C11 (Widerspruchsfrei) bezieht sich auf Gruppen und besagt, dass diese übereinstimmen müssen. Ein Einfaches Beispiel aus dem Design wären Längenangaben, bei denen die Einzellängen aufaddiert nicht die korrekte Gesamtlänge ergeben.
Regeln
Mit den bis dahin vorgestellten Definitionen und Charakteristiken können nun die Regeln definiert und Klassifiziert werden. Die Zusammenfassung enthält Tabellen, mit derer wir schnell die Charakteristiken finden können, die eine Regel umsetzt. Oder umgekehrt, wir können systematisch die Regeln finden, die uns helfen, ein Charakteristikum zu überprüfen.
Die Regeln sind so formuliert, dass eine eindeutige Überprüfung möglich ist. Für manche Regeln ist das so einfach, dass eine automatische Prüfung möglich und sinnvoll ist.
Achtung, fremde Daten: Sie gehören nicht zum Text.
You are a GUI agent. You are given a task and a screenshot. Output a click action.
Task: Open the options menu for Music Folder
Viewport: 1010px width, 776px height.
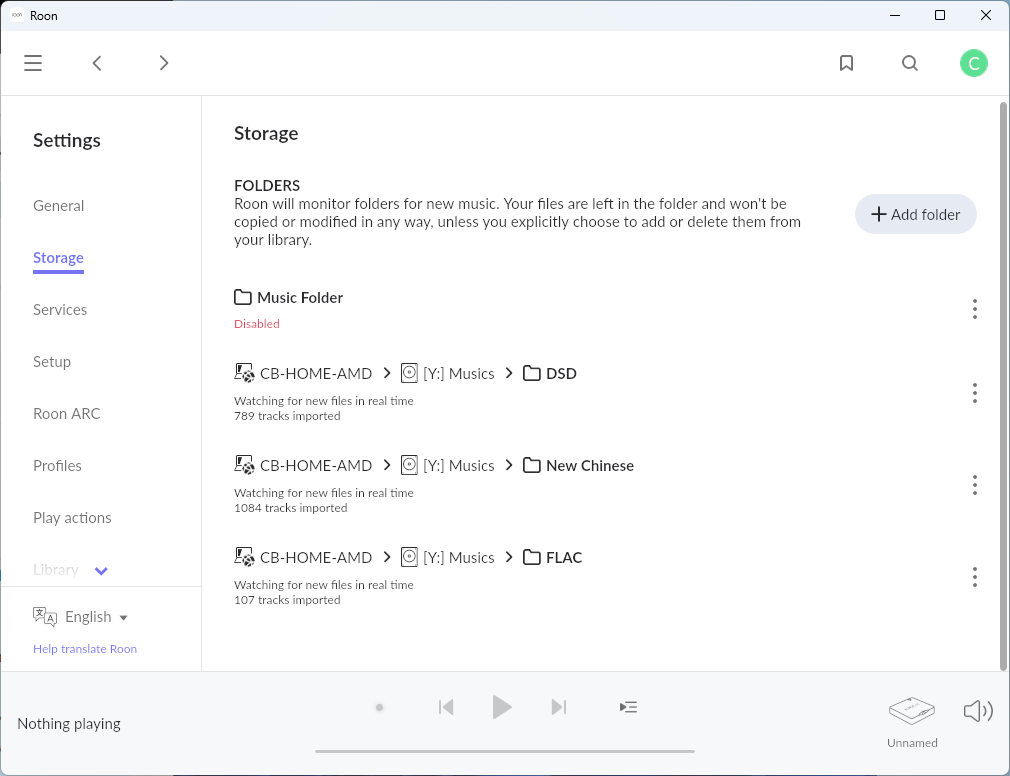point(975,308)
Zum Beispiel führen wir Regel R13 schon seit bestimmt 30 Jahren automatisch durch: R13: Use correct spelling.
Andere Regeln können wir inzwischen mit Hilfe von Natural Language Processing (NLP) automatisieren, wie R5: Use definite article „the“ vs „a“.
Alle Regeln beziehen sich auf mehr als ein Charakteristikum und manche beziehen sich auch auf Gruppen. Ein Einfaches Beispiel für letzters ist R36, Use terms & units of measure consistently.
Attribute
Informationen zu Anforderungen (oder Bedürfnissen) stecken nicht immer im Anforderungstext. Oft stecken diese in dazugehörigen Attributen. Ein einfaches Beispiel ist A15, Unique Identifier.
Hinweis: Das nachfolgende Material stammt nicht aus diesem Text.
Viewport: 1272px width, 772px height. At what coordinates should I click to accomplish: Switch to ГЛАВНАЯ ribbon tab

Attribute können einen Beitrag zu den Charakteristiken leisten. Das oben erwähnte Charakteristikum C1 (Erforderlich) wird zum Beispiel vom Attribute Rationale (Begründung) unterstützt.
Im Kontext dieses Leitfadens wird die Nachverfolgbarkeit (Traceability) übrigens auch über Attribute berücksichtigt. Es gibt die Attribute A2 Trace to Parent und A3 Trace to Source.
Zielgruppe und Anwendung des INCOSE Leitfadens
Auf Seite 8 beschreibt der Leitfaden die Zielgruppe: Im Prinzip alle Menschen, die mit Anforderungen und Bedürfnissen arbeiten. Dem stimme ich zu. Allerdings sehe ich die Personen, die Prozesse definieren und Werkzeuge konfigurieren als eine wichtige Untergruppe. Diese Personen können den Projektzielen entsprechend und basierend auf dem Leitfaden die richtigen Checklisten erstellen, die Werkzeuge entsprechend konfigurieren, und so weiter.
Auch wenn es lobenswert wäre, immer alle Regeln des Leitfadens umzusetzen, so sollte in der Praxis auf das richtige Kosten-Nutzen-Verhältnis geachtet werden. Konkretes Beispiel: Es macht sicher Sinn, die Autoren von Anforderungen zu schulen und ihnen Regel R5 zu vermitteln (Use definite article „the“ vs „a“). Allerdings ist es in den meisten Fällen Zeitverschwendung, diesen Punkt in einer expliziten Review-Checkliste aufzuführen.
Weitere Zielgruppe: Hersteller von KI-Assistenten
Für meine Aktivitäten besonders interessant ist der Hinweis, dass sich der Leitfaden auch an die Hersteller von KI-Assistenten richtet. Im Leitfaden wird zurecht erwähnt, dass die Anzahl der Regeln überwältigend sein kann. Eine Umsetzung in entsprechenden Werkzeugen würden die Autoren begrüßen.
Solche Aktivitäten gibt es bereits. Zum Beispiel arbeitet Jama Software an einer Umsetzung, die Interessierte unter labs.jamasoftware.com ausprobieren können.
Fazit
Der INCOSE Leitfaden für das Verfassen von Anforderungen ist inzwischen ein in sich schlüssiges, hervorragend strukturiertes Hilfsmittel für das Schreiben hochqualitativer Anforderungen und Bedürfnisse. Es besteht eine gewisse Gefahr, dass Leser entweder abgeschreckt werden oder umgekehrt, es beim Prüfen der Anforderungen übertreiben. Doch ich denke, dass wir mit der Gefahr leben können.